U.S. Federal Reserve Chairman Ben Bernanke's speech on Friday at an annual central bank conference in Jackson Hole, Wyoming, is the most anticipated event for financial markets this week as they look for hints about further monetary stimulus.

The U.S. economy is limping along, and earlier this month the Fed's policy-setting panel signalled it would keep interest rates near zero for the next two years to help out.


Olivier Jakob, oil market consultant at Petromatrix in Zug, Switzerland, said he believed that, unlike retail investors, professional investors do not generally expect Bernanke to announce another round of quantitative easing.

If no QE3 is announced and the Fed goes no way towards suggesting that another stimulus package is in prospect, then we could get a sell-off, he said.

Analysts from HSBC said in a note hopes of economic recovery were diminishing and that printing money was no longer an answer in a world of structurally weak growth.

The West's ability to shrug off economic shocks has dropped alarmingly. Higher oil prices earlier in the year did far more damage than usual, largely reflecting the ambient noise of deleveraging, HCBC said.

Economies typically enjoy some flexibility in dealing with oil price shocks.

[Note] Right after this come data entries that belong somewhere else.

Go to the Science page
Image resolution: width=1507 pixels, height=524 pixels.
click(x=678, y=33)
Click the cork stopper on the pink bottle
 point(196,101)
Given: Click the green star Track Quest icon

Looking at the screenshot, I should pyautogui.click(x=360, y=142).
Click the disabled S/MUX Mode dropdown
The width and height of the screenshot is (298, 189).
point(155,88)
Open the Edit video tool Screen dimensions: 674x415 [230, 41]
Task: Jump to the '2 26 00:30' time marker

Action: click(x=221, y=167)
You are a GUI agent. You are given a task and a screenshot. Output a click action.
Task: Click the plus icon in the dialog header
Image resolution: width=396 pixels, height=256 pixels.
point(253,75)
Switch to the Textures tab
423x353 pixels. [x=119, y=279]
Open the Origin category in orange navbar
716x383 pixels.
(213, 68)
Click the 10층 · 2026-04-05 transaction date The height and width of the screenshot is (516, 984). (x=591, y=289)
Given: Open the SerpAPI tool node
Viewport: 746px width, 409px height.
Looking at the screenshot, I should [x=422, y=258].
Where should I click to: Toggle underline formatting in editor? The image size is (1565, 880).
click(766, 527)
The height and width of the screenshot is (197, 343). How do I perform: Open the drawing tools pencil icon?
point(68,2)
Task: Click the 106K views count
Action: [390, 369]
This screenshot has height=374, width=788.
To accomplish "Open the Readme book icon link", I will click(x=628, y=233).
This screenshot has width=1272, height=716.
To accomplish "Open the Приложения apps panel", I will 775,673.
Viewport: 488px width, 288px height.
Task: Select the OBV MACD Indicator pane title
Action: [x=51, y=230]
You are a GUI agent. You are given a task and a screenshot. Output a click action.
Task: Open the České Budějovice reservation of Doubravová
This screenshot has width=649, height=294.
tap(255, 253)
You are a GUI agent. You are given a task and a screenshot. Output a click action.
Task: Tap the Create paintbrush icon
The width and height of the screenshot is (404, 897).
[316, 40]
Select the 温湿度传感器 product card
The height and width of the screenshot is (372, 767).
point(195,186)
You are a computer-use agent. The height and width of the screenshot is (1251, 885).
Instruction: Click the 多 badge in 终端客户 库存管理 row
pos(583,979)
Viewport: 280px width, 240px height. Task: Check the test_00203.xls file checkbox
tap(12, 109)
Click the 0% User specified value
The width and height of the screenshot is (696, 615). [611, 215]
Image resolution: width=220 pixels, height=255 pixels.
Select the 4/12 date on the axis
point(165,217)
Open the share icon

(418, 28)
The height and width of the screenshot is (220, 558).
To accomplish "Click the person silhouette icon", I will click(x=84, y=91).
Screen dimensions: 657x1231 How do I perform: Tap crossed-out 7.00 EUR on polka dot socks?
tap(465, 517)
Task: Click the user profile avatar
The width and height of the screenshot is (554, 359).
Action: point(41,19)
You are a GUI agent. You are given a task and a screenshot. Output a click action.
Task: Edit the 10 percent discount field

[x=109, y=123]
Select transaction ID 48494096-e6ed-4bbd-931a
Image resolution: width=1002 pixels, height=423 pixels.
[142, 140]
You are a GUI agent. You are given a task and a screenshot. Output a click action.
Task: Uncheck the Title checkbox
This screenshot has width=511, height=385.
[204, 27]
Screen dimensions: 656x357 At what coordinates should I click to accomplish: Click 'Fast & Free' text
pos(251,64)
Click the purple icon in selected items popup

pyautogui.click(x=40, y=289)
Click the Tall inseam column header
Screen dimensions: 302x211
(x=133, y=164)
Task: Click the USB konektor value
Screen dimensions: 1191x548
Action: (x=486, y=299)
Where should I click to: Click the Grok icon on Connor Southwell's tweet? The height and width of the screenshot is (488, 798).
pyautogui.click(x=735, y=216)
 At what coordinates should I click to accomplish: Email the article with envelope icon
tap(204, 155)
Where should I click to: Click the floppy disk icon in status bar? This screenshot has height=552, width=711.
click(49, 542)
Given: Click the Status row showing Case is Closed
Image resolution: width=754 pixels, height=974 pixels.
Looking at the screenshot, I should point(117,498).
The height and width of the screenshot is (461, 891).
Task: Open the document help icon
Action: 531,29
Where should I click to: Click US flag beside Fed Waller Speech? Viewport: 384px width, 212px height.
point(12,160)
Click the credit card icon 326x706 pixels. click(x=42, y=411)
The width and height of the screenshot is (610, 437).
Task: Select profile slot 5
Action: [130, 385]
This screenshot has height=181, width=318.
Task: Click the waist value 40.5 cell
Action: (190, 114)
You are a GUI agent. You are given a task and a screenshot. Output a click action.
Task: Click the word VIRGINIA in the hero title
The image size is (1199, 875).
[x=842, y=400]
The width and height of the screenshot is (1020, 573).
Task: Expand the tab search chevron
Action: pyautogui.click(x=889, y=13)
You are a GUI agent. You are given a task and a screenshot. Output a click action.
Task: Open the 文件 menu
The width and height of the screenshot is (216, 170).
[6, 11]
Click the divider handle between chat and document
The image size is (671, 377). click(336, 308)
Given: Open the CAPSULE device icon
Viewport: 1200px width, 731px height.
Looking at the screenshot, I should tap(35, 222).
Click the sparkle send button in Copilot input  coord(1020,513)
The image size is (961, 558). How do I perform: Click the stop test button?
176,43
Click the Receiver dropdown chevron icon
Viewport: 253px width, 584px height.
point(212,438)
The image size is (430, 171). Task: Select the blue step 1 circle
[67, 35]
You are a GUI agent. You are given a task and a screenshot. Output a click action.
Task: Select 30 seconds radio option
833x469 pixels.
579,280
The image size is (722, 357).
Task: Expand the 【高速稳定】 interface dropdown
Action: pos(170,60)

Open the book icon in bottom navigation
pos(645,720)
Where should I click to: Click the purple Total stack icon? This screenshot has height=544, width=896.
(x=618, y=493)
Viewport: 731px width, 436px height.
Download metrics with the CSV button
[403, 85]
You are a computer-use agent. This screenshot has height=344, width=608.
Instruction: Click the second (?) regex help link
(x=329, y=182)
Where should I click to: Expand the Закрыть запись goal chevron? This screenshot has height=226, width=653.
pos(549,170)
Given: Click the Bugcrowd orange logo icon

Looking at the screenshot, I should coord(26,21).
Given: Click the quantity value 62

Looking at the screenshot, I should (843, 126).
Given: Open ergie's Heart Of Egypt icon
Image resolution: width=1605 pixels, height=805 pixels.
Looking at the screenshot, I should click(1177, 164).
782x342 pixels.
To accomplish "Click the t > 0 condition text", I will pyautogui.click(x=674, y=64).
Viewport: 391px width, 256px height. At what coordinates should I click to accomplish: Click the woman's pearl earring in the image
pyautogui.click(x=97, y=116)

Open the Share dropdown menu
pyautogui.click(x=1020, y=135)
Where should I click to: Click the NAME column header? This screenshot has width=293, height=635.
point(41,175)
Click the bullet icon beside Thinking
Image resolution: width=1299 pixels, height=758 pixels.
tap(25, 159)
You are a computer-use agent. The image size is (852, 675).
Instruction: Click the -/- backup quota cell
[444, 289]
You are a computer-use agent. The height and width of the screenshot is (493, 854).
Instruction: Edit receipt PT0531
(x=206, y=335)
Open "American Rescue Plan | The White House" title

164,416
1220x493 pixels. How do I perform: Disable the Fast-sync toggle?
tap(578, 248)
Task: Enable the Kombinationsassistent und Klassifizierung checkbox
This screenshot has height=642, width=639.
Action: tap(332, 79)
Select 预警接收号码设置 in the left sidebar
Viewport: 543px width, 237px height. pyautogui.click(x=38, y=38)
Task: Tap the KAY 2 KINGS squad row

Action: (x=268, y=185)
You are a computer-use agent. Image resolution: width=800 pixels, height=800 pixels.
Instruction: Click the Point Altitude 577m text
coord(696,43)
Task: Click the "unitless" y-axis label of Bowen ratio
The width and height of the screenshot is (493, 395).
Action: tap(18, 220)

If credit markets work well, households can borrow to offset a squeeze in real incomes. If they're working less well, governments can borrow on behalf of households and support real incomes via a tax cut. These sources of flexibility may no longer exist, HSBC said.


Goldman Sachs, traditionally one of the biggest bulls in the oil market, also said on Tuesday it might have underestimated the amount and speed at which Libyan oil would return to the market but added it was not yet changing its price forecast.

Goldman said it had initially assumed that Libyan production would average 250,000 bpd next year, but an end to its civil war may boost that figure to 585,000 bpd or a third of what the African country was producing before the war.

(It) would push back the timing on the drawdown of OPEC spare capacity by about three months, said Goldman, which has long said the oil producing group might fail to cushion fresh supply shocks because it has nearly run out of spare capacity.

BNP Paribas said it had cut its 2012 average for U.S crude by $10 to $107 a barrel and by $4 to $124 a barrel for Brent.

Expected future U.S. dollar weakness as well as the pursuit of accommodative monetary policy through low interest rates, or credit easing, remain strong supportive factors for the price of tangible assets, said BNP's Harry Tchilinguirian.

Morgan Stanley said that it saw a $4 a barrel downside risk to its $120 oil price forecast for 2011 if Libya produced 300,000 bpd by October and no downside risk at all if Libya pumped at full pre-war capacity by the end of 2012.

One mitigating factor lost in the Libya discussion is how rebels' success may embolden protesters in other Middle Eastern countries. As we saw in March, any evidence of increased instability in the Middle East is likely to create uncertainty and drive crude higher, Morgan Stanley said.